Have you ever loved someone so much that you stood in the window to "steal from Time the extra happiness of watching them approach"?

The passion contained in We Think the World of You is equaled only by its devastating self-awareness. The reader begins to detect early in this brief tale (Ackerley referred to it as an "Adult Fairy Tale") the delusions of the narrator: his idealization of Johnny, his transparent self-projection onto Evie, his odious class-consciousness and condescension toward Millie and Tom, his misogyny and irrational hatred of Megan, his utter impatience with their dogged (sorry) loyalties and flimsy emotions, his all-round superior attitude. So it comes as a shock when he turns his penetrating gaze inward and acknowledges what had seemed entirely unconscious. "Say what one might against these people, their foolish frames could not bear the weight of iniquity I had piled upon them; they were, in fact, perfectly ordinary people behaving in a perfectly ordinary way...Their problems...had been real problems, and the worlds they so frequently said they thought of each other apparently seemed less flimsy to them than they had appeared to me when I tried to sweep them all away." It's that overused expression of Millie's -- the casual endearment that makes up the book's title -- that haunts Frank the most; he learns the hard way, and somewhat to his horror, how every individual viewpoint changes the meaning of "we," "the world," and "you."

Certain aspects of We Think the World of You -- the intricately streamlined prose, the graceful narrative style ("its combination of the reminiscent and the dramatic," as Ackerley's lifelong friend E.M. Forster termed it), the sexual predilections, the canine connection -- will be familiar to readers of My Father and Myself, Ackerley's 1968 posthumous memoir, and My Dog Tulip, his semi-legendary animal study depicting the habits of his Alsatian bitch Queenie (also known affectionately as "Loonie Weenie" and "Weenie Woonie").

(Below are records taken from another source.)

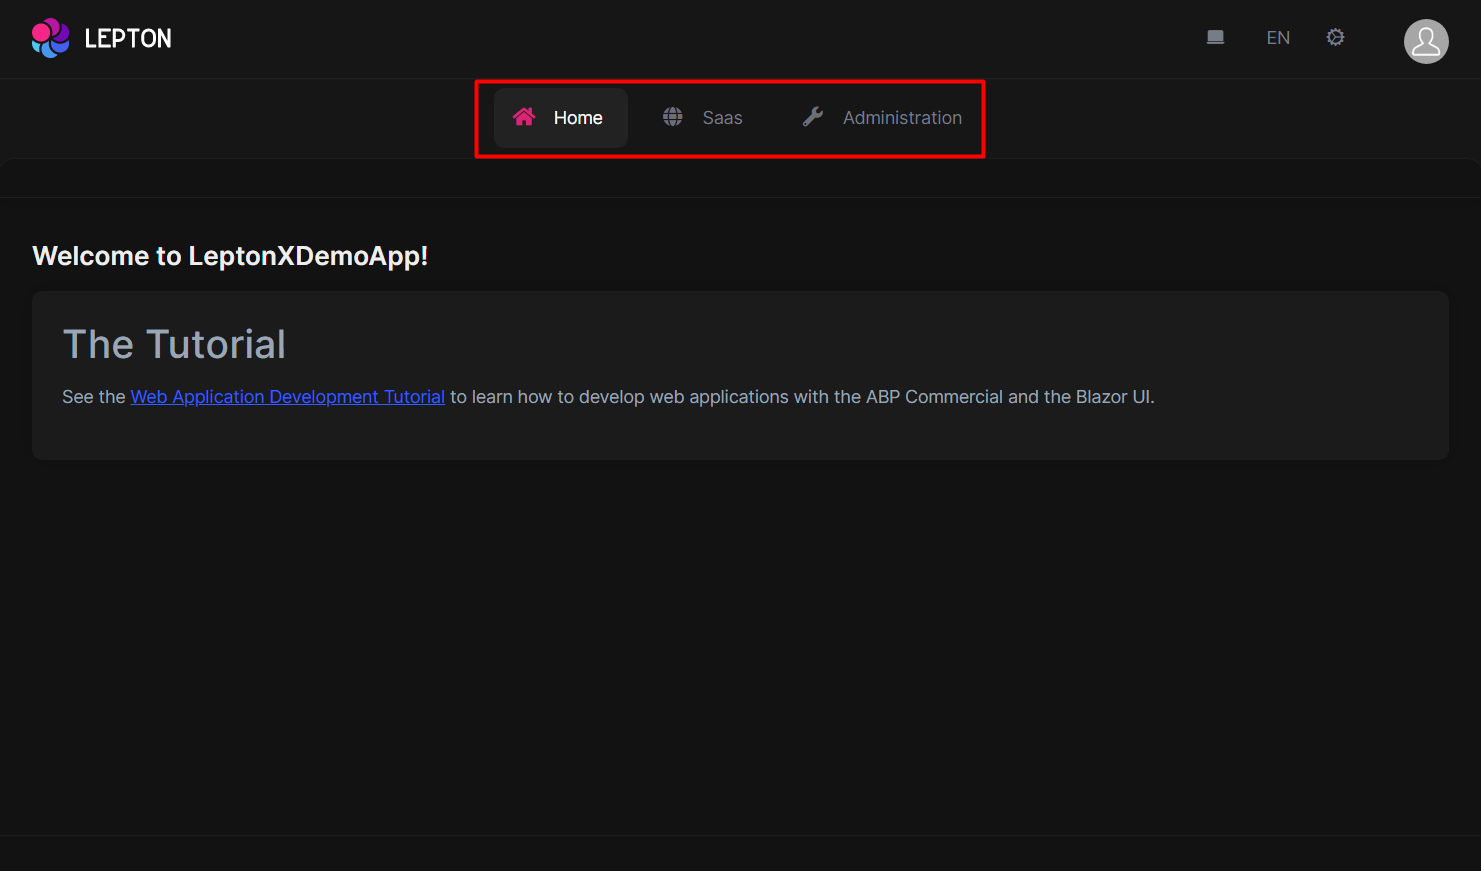Select the house icon on Home tab
This screenshot has height=871, width=1481.
point(524,117)
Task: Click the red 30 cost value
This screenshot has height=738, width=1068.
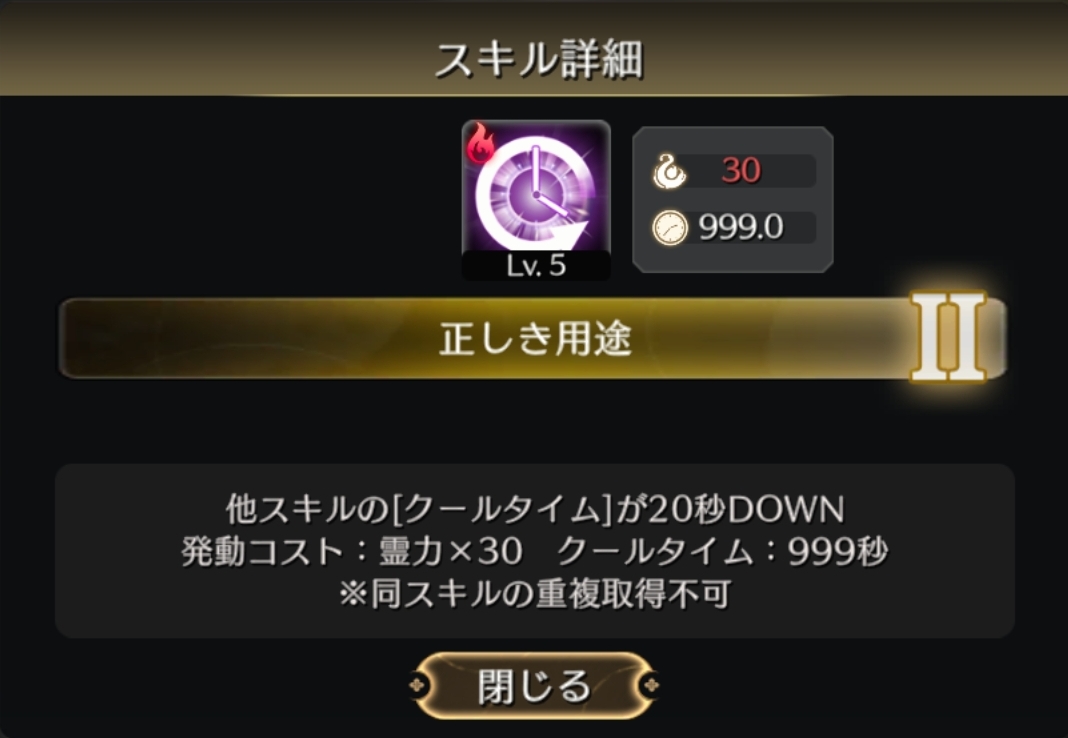Action: 740,170
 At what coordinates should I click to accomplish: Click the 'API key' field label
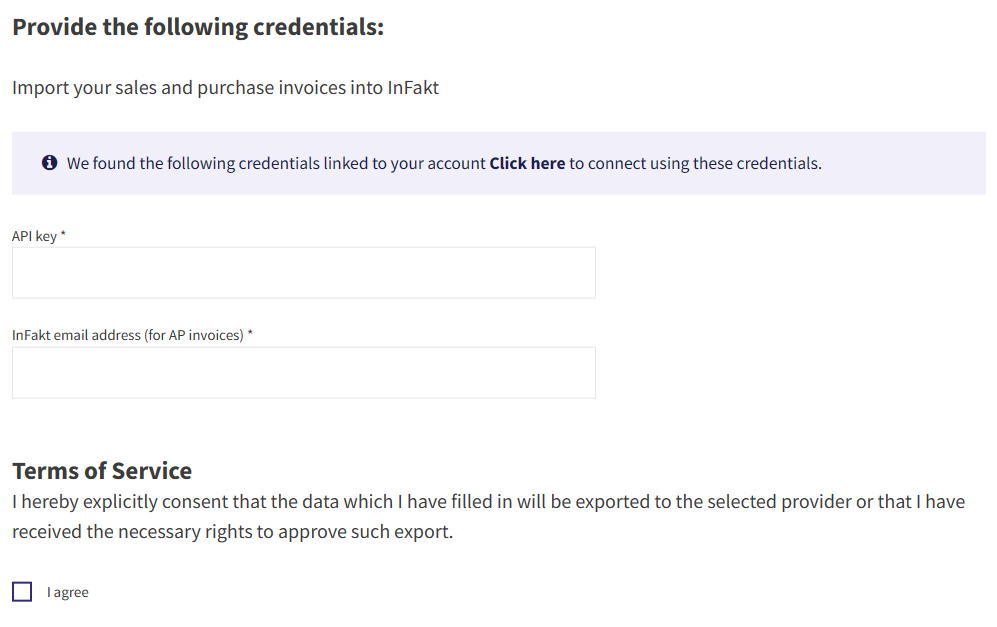34,236
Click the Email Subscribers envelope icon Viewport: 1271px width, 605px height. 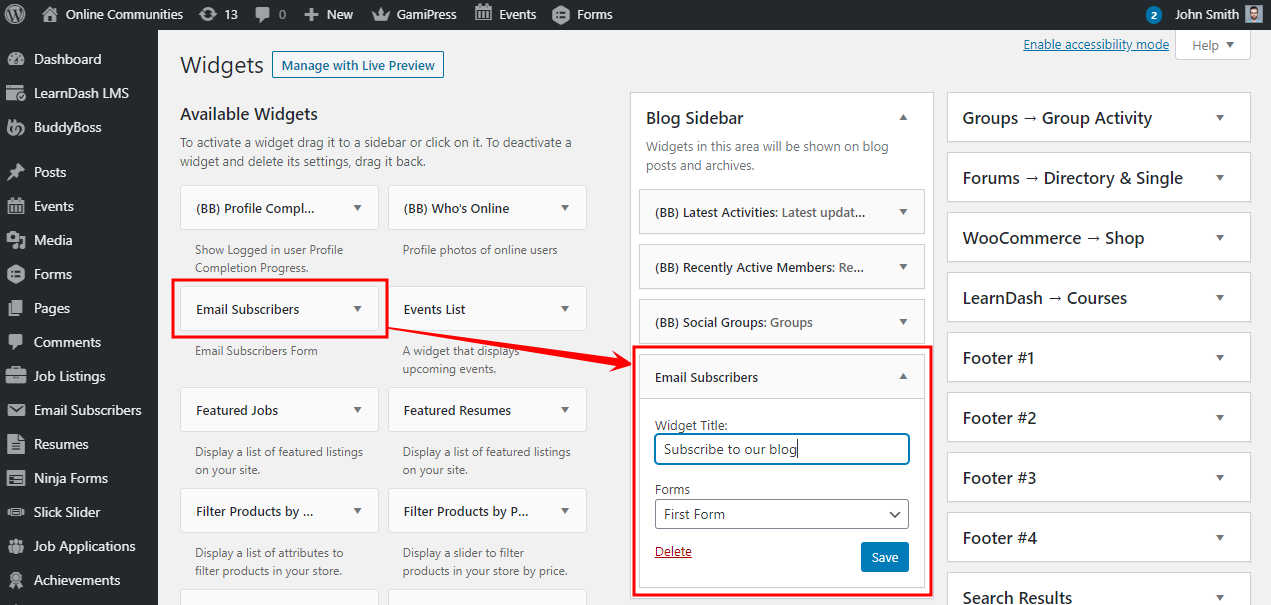[22, 410]
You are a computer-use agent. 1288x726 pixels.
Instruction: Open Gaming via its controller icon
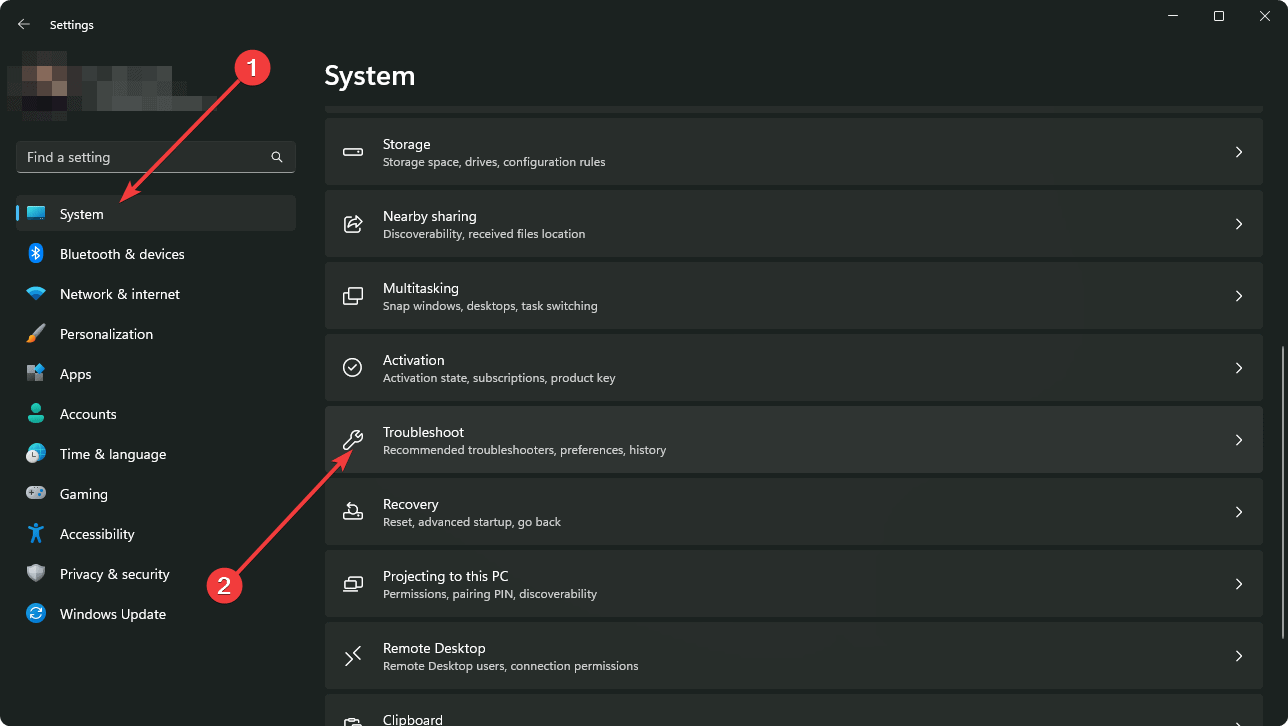tap(36, 494)
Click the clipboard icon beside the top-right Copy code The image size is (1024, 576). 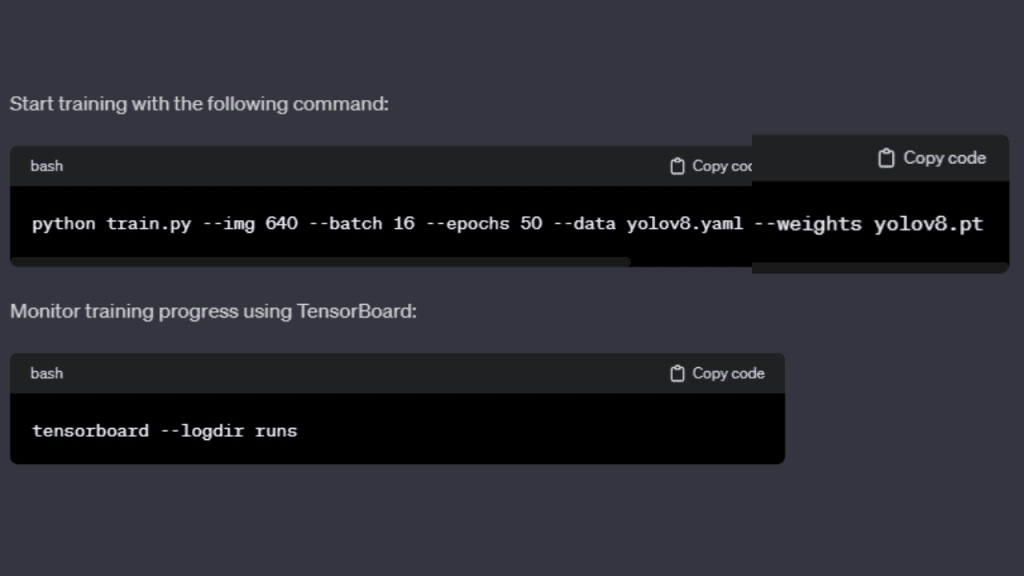[884, 157]
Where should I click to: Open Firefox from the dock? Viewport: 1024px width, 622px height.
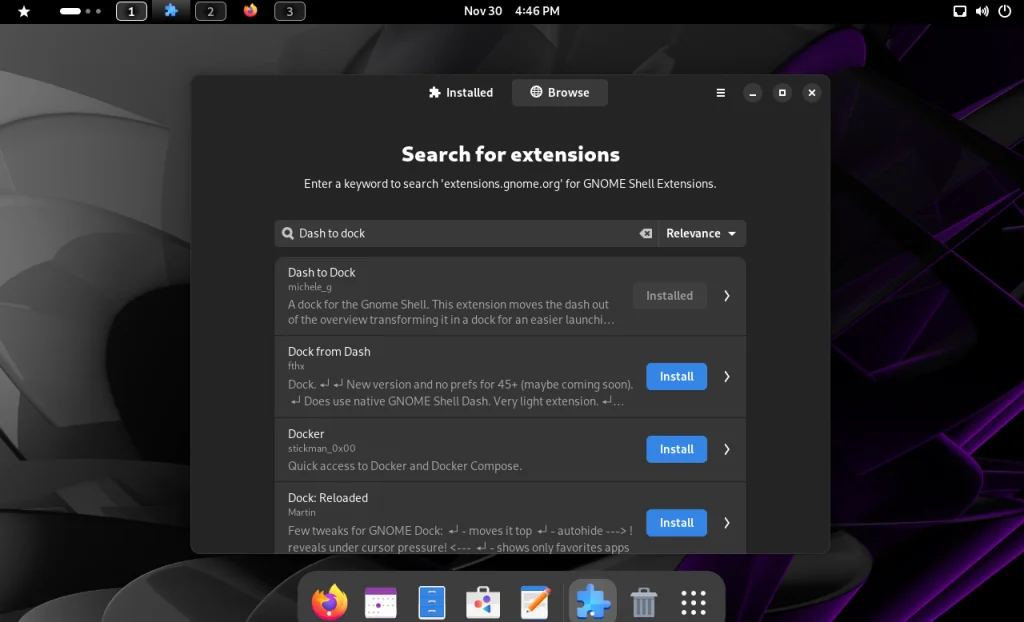point(329,601)
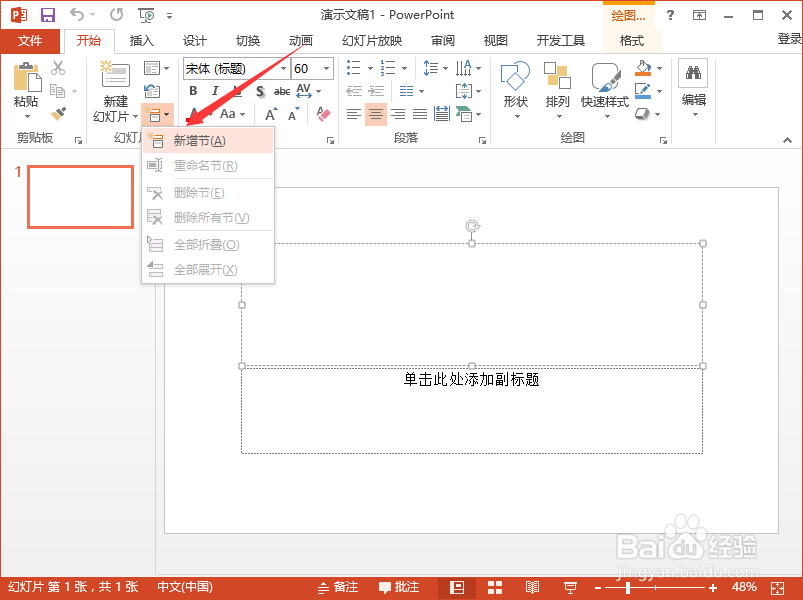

Ackerley didn't write much in his 70 years: one novel, one autobiography, one dog book (all mentioned above), one travel book (Hindoo Holiday), one play (The Prisoners of War), and one volume of poetry (Micheldever & Other Poems). He spent most of his professional life as literary editor of the BBC's publication, the Listener, which one could only learn about from his one book of correspondence (The Ackerley Letters). For his paltry output, Ackerley considered himself a failure, yet Christopher Isherwood has pronounced that "each (book) in its different way is a masterpiece." These books are hard to come by -- I found a battered paperback of My Dog Tulip for 50 cents in Harvard Square once, and I think the letters (published by Harcourt Brace) are on remainder at the Strand, while Hindoo Holiday is an expensive rarity. But they are decidedly worth the search, not just for the quality of writing (perfect elocution could be taught by reading his sentences aloud) but also for the quality of passion Ackerley sought to steal from Time.